Jon Landon

No. 72/62
- Positions: Guard, Tight end, Centre

Personal information
- Born: July 25, 1979 (age 47) Kingston, Ontario, Canada
- Listed height: 6 ft 3 in (1.91 m)
- Listed weight: 285 lb (129 kg)

Career information
- University: Queen's
- CFL draft: 2002: 4th round, 33rd overall pick

Career history
- 2002: Montreal Alouettes*
- 2003: Hamilton Tiger-Cats*
- 2004–2006: Toronto Argonauts
- 2007: Edmonton Eskimos*
- * Offseason or practice squad member only

Awards and highlights
- 2004 - Argonauts Rookie of the Year; 2004 - 92nd Grey Cup winner;
- Stats at CFL.ca (archive)

= Jon Landon =

Canadian football player (born 1979)

Jonathon Landon (born July 25, 1979) is a former offensive lineman for the Canadian Football League's Toronto Argonauts. He was traded to the Edmonton Eskimos in February 2007 for future considerations but he chose to retire and begin his teaching career and raise his family in Ottawa, Ontario.

Landon is currently Athletic Director at Ashbury College. and teaches Phys. Ed to grade 10, 11, and 12 students.
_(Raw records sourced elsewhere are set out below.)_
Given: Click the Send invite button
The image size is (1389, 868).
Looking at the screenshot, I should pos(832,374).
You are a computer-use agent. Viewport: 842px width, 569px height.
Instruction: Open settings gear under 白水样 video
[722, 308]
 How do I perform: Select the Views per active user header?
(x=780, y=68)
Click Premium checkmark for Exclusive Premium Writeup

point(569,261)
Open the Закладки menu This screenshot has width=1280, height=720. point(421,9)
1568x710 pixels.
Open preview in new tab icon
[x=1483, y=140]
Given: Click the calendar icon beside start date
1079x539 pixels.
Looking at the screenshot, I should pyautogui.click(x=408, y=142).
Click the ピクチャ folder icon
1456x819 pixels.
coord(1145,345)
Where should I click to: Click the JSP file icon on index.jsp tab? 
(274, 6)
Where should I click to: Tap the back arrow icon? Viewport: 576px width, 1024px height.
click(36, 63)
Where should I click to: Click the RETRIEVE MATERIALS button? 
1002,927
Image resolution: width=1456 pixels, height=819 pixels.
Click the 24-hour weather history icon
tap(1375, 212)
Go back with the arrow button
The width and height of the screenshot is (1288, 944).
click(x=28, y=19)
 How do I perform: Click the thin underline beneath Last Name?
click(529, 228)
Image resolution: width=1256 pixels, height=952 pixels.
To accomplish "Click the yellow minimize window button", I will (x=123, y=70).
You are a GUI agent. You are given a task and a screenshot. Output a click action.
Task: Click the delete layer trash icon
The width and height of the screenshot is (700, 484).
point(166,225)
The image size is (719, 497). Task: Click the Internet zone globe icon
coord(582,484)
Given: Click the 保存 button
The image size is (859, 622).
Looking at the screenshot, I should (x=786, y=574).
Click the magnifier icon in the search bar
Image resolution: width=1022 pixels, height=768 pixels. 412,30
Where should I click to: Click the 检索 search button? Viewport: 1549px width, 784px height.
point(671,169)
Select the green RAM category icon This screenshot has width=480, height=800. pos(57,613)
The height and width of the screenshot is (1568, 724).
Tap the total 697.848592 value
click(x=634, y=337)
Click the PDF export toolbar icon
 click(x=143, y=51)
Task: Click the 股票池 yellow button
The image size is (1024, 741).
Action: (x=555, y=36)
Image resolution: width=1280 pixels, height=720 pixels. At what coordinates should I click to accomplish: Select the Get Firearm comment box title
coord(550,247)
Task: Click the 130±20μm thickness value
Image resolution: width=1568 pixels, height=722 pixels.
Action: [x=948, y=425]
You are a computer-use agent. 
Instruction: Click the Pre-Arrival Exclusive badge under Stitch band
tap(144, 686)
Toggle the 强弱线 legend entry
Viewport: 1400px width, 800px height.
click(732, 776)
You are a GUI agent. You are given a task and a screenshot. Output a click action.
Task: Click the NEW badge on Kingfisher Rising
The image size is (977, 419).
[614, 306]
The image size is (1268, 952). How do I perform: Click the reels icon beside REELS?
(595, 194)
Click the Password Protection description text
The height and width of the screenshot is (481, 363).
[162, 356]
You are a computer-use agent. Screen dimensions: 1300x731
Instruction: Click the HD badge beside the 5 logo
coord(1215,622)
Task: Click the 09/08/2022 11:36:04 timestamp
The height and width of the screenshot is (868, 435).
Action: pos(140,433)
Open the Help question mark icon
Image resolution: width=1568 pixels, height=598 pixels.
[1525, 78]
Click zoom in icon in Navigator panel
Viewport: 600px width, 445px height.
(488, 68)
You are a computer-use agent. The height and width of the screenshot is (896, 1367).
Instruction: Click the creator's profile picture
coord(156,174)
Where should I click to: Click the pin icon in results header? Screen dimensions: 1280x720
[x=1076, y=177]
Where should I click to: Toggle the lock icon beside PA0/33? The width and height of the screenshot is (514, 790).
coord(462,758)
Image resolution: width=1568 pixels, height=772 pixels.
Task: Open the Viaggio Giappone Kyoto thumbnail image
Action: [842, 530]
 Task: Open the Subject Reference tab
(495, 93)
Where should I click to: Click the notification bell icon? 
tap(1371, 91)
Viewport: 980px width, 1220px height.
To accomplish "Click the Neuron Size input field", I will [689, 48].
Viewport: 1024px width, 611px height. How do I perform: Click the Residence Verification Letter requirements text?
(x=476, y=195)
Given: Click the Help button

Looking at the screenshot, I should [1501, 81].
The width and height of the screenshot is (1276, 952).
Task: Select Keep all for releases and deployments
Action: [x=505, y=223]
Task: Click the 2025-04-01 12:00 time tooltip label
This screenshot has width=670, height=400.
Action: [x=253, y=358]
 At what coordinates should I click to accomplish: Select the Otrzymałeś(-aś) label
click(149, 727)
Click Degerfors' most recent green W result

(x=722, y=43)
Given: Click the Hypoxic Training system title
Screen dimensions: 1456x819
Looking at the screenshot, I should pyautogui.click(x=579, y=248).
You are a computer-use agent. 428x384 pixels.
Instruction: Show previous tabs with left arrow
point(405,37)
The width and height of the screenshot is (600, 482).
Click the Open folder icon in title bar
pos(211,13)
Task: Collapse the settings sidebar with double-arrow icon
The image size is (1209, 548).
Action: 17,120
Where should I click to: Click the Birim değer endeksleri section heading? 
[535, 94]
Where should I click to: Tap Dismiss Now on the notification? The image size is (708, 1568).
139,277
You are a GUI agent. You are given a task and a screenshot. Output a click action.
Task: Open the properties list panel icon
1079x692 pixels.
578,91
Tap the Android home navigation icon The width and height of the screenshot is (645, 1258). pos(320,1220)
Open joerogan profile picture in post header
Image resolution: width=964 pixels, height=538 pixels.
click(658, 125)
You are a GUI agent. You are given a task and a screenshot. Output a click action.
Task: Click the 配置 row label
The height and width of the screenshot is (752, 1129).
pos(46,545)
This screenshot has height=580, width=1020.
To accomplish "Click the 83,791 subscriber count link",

He coaches the Ashbury's varsity football team to an OFSSA championship in 2018. In 2019, Landon's team defeated Colonel By 42–17 to win the NCSSAA (Ottawa) title, earning another trip the OFSSA's National Capital Bowl, which Ashbury lost to SOSSA champs Westmount Secondary of Hamilton.

Landon has also coaches Ashbury's track and field and basketball teams, after having starred in both sports himself.

He is also the tag teacher for tag 2C3 (Landon tag). and is beloved by his 11 'kids': Josh, Lilia, Axel, Connor, Arnav, Emma, Lily, Hannah, Kaia, Isy and Sarah.